Suffice to say, I don't buy this macho bullshit dispensed by the hardcore cycling fraternity when they say: "You learn to ride through the pain."
What a crock of bollocks (or "what a crush of bollocks" to be more precise).
Why should any sane person trust a man who believes that shaving his legs will make him so much more aerodynamic than he was before he started this macho hobby?
And secondly, anyone who tries to convince you that bicycle saddles have to be rapier thin to provide a lower drag co-efficient, needs to see a shrink or get a 21st century reality check.
When the saddle is being overlaid by a large ass assembly, a gnarly scrotal appendage, cycling-shorts' padding and a pair of meaty thighs and all of these attachments present themselves to the oncoming wind before it has any chance of reaching the saddle (if it ever does), then how in God's name does the skinny, uncomfortable piece of shit designed by the Marquis de Sade require to be aerodynamic at all?
And the very simple answer is - IT DOESN"T!!!
So, once I had figured this out (it didn't take me long) - I designed myself a saddle that (while perhaps not sleek and Armani-ish) allowed me to rest my buttocks upon it as they were designed to do and designed, I may add, by a superior being infinitely more savvy than any wanked out smooth-legged cycling afficionado!
Then glory be! I found myself a saddle in a Cape Town cycling store that went one better as it resembled an upholstered tractor seat but with a webbing spring assembly beneath soft padded rubber, the whole thing sitting on little suspension springs and augmented by the soft-tail mono-shock on my Orbea mountain bike.
And guess what, folks?
You don't even have to wear one of those padded cycling shorts/nappies when you get on to hit the roughest terrain.
Why not? I hear you ask.
1. Because the saddle design and the bike suspension takes the hits!

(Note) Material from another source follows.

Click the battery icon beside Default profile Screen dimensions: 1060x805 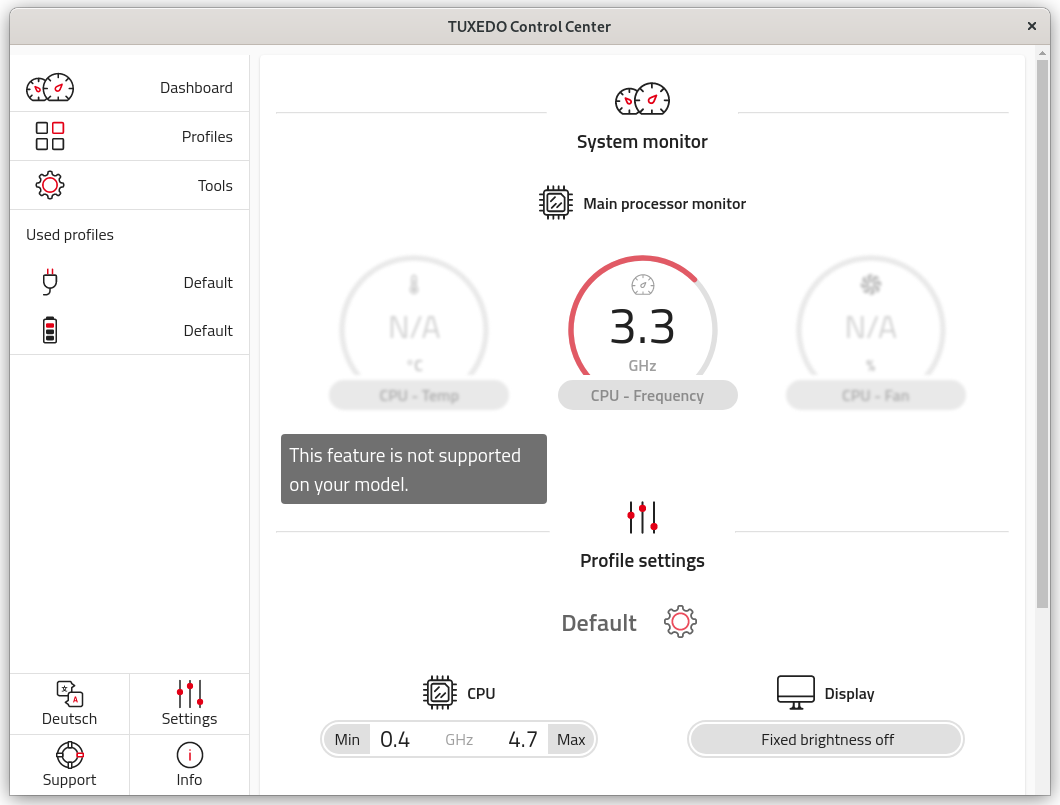(49, 330)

2. And your arse is on the seat, your bollocks (other prettier bits for ladies) are well out of the way of the grinding zone and your legs can pedal freely on either side of the pommel without emasculating you or initiating some other unmentionable mischief.
I thus beseech you all - gentlemen and ladyfolk alike:
Don't let them bullshit you with -
It has to hurt but you get used to it....
or
No pain, no gain
or
This one is really aerodynamic
or
Any other inane bullshit that has no foundation in common-sense reality.

Buy yourself a saddle that looks like an upholstered tractor seat and have fun.
If you are a seriously psycho harcore cycling freak pushing the Giro crews on the Tour-de-France mountain climbs and you are usually seen racing wearing the latest in yellow accoutrements and you need to be sleeker than a hairless, polished beanpole, then maybe this advice isn't for you and you deserve to be a eunuch or a woman with a permanently bruised pudding anyway.
But if not, be fucking sensible and forego the pain.
Trust me - I'm not a gynaecologist but I'll have a look at it for you anyway!